812.52 Agrarian Commission/171
Memorandum by the Assistant Chief of the Division of the American Republics (Bursley)22
I inquired of the Mexican Ambassador as to his views of the advisability of our bringing Mr. Lawson to Washington and the Mexican Government ordering Mr. Serrano to come here in order that the Department could do all it could to expedite action by Mr. Lawson and that the Mexican Ambassador on his part would do what he could to expedite action by Mr. Serrano, all of this with a view to bringing to a close as soon as possible the work of the Agrarian Claims Commission on the claims now before them. The Ambassador said that he thought this would be all right, but that he expected there would be some opposition from General Hay. Therefore the Ambassador preferred to handle the matter directly with President Cárdenas. He said that the President was now at El Palmito, which was some 170 kilometers from a telegraph line, but that he would send a telegram at once asking the President to telephone him as soon as possible, which he thought probably would be on June 28. The Ambassador also said that Mexico would make the request for the next extension of time, which he thought should be either for fifteen days, or preferably, for thirty days.
The Ambassador said he understood the next million-dollar payment was already en route to his bankers in New York, and that he hoped to be able to make the payment of $1,000,000 on June 28,23 but that if this were not possible the payment would be made on Monday, July 1 (June 30, a Sunday, not being a business day).

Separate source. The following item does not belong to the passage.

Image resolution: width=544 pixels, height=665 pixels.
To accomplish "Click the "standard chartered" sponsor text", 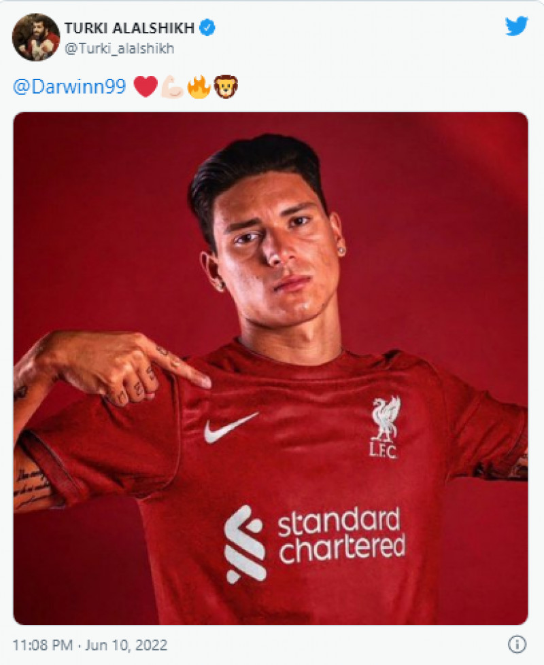I will click(341, 537).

The Ambassador also said that he would seek to think of some way to expedite settlement of the agrarian claims matter before June 28 when he would be in touch with President Cárdenas, but that in any event he would get in touch with President Cárdenas as soon as possible.[Page 965]
I thanked the Ambassador for his statements, and also expressed briefly our appreciation of the arrangements he had facilitated for the establishment of a weekly Army plane service between Panama and the United States by way of Mexico.
While I was waiting to talk with the Ambassador three members of his staff emphasized to me how little danger they thought there was of any serious trouble at the time of the Mexican elections. They expressed considerable interest in our political conventions and Mexico’s hope that President Roosevelt would be nominated and reelected. They also were anxious (this includes the Ambassador) for information regarding our delegation to Habana.